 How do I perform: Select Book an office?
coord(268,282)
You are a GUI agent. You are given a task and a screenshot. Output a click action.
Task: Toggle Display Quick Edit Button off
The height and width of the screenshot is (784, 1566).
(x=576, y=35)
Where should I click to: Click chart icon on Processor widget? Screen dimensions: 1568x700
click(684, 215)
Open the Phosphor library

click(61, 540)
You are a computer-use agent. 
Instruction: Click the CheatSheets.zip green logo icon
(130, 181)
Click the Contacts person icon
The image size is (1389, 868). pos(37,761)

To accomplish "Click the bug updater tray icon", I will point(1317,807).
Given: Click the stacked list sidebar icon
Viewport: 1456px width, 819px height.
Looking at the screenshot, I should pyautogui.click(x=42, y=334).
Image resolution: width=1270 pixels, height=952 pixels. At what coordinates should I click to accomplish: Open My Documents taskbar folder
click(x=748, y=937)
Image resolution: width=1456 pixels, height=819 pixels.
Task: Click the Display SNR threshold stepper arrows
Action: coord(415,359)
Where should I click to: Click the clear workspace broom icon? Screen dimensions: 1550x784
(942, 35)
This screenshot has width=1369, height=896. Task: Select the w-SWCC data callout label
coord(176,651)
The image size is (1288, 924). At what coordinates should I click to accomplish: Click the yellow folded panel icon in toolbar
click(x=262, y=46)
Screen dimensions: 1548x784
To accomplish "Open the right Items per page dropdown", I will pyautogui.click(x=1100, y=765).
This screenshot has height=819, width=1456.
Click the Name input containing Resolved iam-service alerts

★ ★ ★ ★ ★ ★ ★

YOUR OBJECTIVE: Wherever the word "will" appears in the entries above, copy that whole line.

EXPECTED ANSWER:
To accomplish "Click the bug updater tray icon", I will point(1317,807).
To accomplish "Open the right Items per page dropdown", I will pyautogui.click(x=1100, y=765).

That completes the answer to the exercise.